As retail sales pick up again, National Retail Federation CEO Matthew Shay said he wants to make sure small and mid-sized stores and restaurants can make a comeback, too.
“They get hit harder and they get hit first and so we need to bring them back quickly,” he said on CNBC’s “Squawk Box.”
Retail sales jumped by 17.7% in May, the Commerce Department said Tuesday morning. That includes customers’ online purchases, as well as those at brick-and-mortar restaurants, bars and stores. It’s the sharpest one-month jump on record.
Excluding food services, May retail sales were only down by 1.4% compared to a year ago, according to an analysis by Moody’s Investor Service.
Moody’s vice president Mickey Chadha said that’s “an astonishing feat considering most of the non-essential retailers were still shut for a good part of May.”
During the pandemic, stay-at-home orders forced many stores and restaurants to temporarily shut their doors to slow the spread of the coronavirus. Grocery stores, pharmacies and some big-box retailers were deemed essential retailers and allowed to stay open. The rest had to switch to nearly all online operations or give up all of their sales.
In recent weeks, shopping malls have reopened and more restaurants have offered curbside pickup or allowed limited dining — but it’s hard to predict Americans’ shopping habits as millions are still unemployed, furloughed or living on tighter budgets because of pay cuts.
Shay said he’s encouraged to see customers spending again as stay-at-home orders lift. After sheltering in place during the coronavirus pandemic, he said “there was significant pent-up demand” among Americans, including many who had more money in their pockets because of the government stimulus checks.
He said that federal relief and unemployment benefits “provided a big jolt that we needed.”
However, he acknowledged that the rebound is uneven. Big retailers, such as Walmart, Lowe’s and BJ’s Wholesale Club, have had strong sales — and they were among the essential retailers that didn’t have to shut their doors during the pandemic.
Smaller businesses, however, are still struggling, he said.
“The big question will be what happens to those small, independent, those mid-sized companies,” he said. “Can we get the rest of the economy moving quickly enough that we can bring the small businesses along?”
The May numbers are a promising uptick after retail sales tumbled by a record 16.4% in April, according to a government report.
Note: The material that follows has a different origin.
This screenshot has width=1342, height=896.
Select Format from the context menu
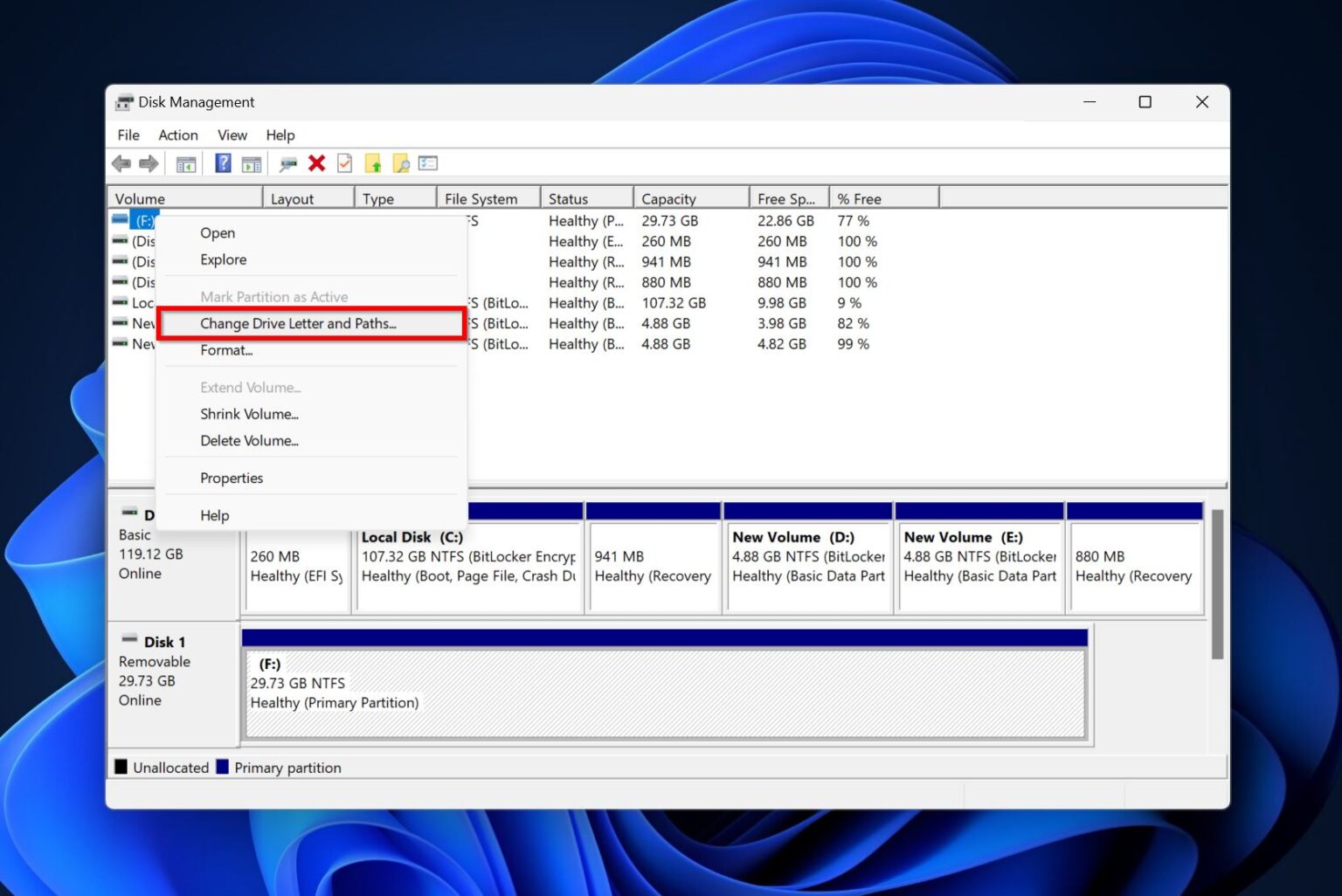(x=225, y=350)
The steepest drop was at clothing stores, which declined by 78.8%. Other hard-hit categories were electronics and appliances, which fell by 60.6%, furniture and home furnishing, which dropped by 58.7%, and sporting goods, which declined by 38%.
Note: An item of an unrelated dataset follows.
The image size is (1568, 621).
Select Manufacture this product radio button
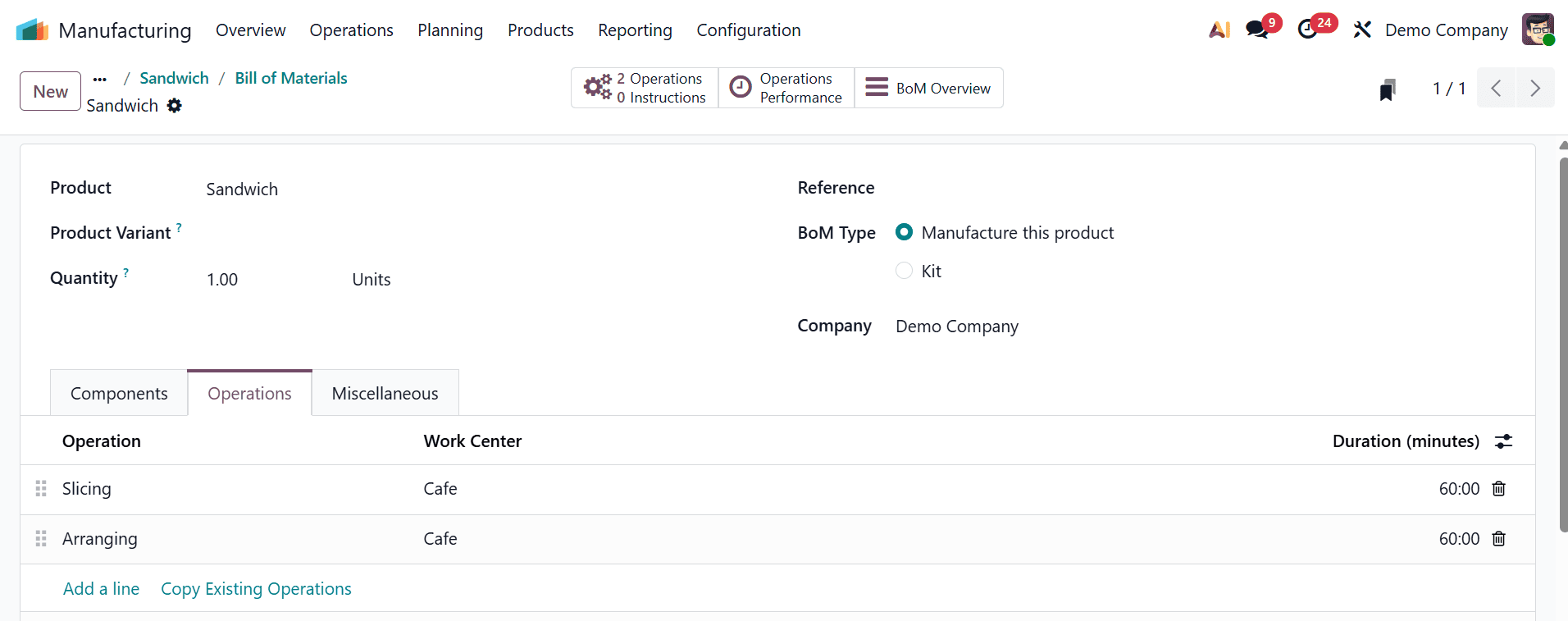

Coronavirus cases are rising across nearly half of the states and hospitalizations are up, too, as businesses reopen, some people return to work and summer activities like trips to the pool or day camps resume.
Shay said independent and smaller businesses need to make up for sales they lost, if they’re going to survive. He said essential retailers who stayed open in the early weeks of the pandemic have shared their safety practices and shown that “the mere act of being open is not unsafe.”
“Keeping the economy open, I think, is going to be the best relief for these small businesses,” he said. “We can’t go into lockdown mode again.”